03/13/2016, 02:58 AM
(01/13/2016, 04:32 AM)marraco Wrote: So, we want the vector \( \\[15pt]
{[a_i]} \), from the matrix equation:
\( \color{Blue}\\[15pt]
{\left [ {{i} \choose {r}} \right ]\cdot \left [a_i \right ] \)\( \,=\, \)\( {\color{Red}
\left [ \sum_{n=1}^{P(i)} \frac{a.ln(a)^{\sum_{j=1}^{i}c_{n,j}}}{ \prod_{j=1}^{i} c_{n,j}!}\prod_{j=1}^{i}a_j^{c_{n,j}} \right ]} \)
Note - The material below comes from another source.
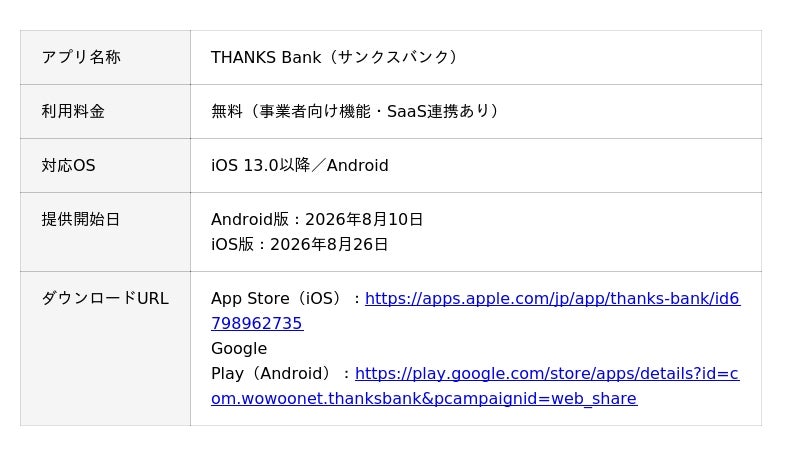The image size is (800, 456).
Task: Click the iOS 13.0以降 text
Action: point(261,165)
Thanks to Daniel advice, is easy to see that the red side can be derived as a direct application of Faà di Bruno's formula
\( {d^i \over dx^i} f(g(x))
=\sum \frac{i!}{m_1!\,m_2!\,\cdots\,m_i!} \cdot
f^{(m_1+\cdots+m_i)}(g(x)) \cdot
\prod_{j=1}^i\left(\frac{g^{(j)}(x)}{j!}\right)^{m_j} \)
in the blue red equation,
(04/30/2015, 03:24 AM)marraco Wrote: We want the coefficients aᵢ of this Taylor expansion:is easy to see on the red side, that
\( {^xa}=\sum_{n=0}^{\infty}{a_n .x^n} \)
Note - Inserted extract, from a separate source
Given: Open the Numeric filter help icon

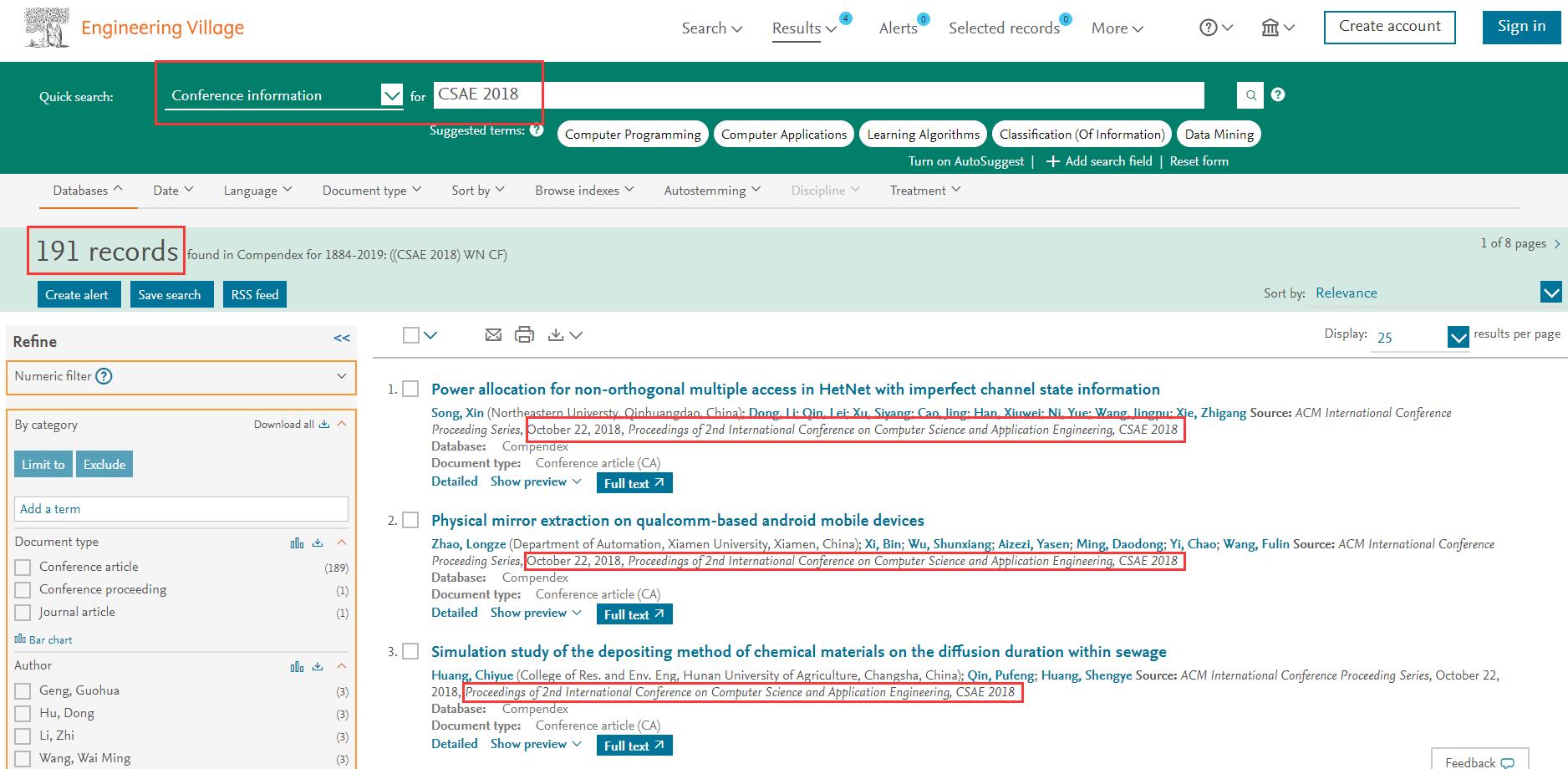Looking at the screenshot, I should [104, 376].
They should match this equation:
\( {\color{Blue} {^{x+1}a} \)\( \,=\, \)\( {\color{Red} a^{^xa}} \)
\( {m_j=c_{n,j}} \)
\( {f(x)=a^x} \)
\( {g(x)={^xa}=\sum_{n=0}^{\infty}{a_n .x^n}} \)
\( f^{(m_1+\cdots+m_i)}\,_{(g(0))}=a.ln(a)^{\sum_{j=1}^{i}c_{n,j}} \)
\( {\frac{g^{(j)}(0)}{j!}=a_j} \)
I have the result, but I do not yet know how to get it.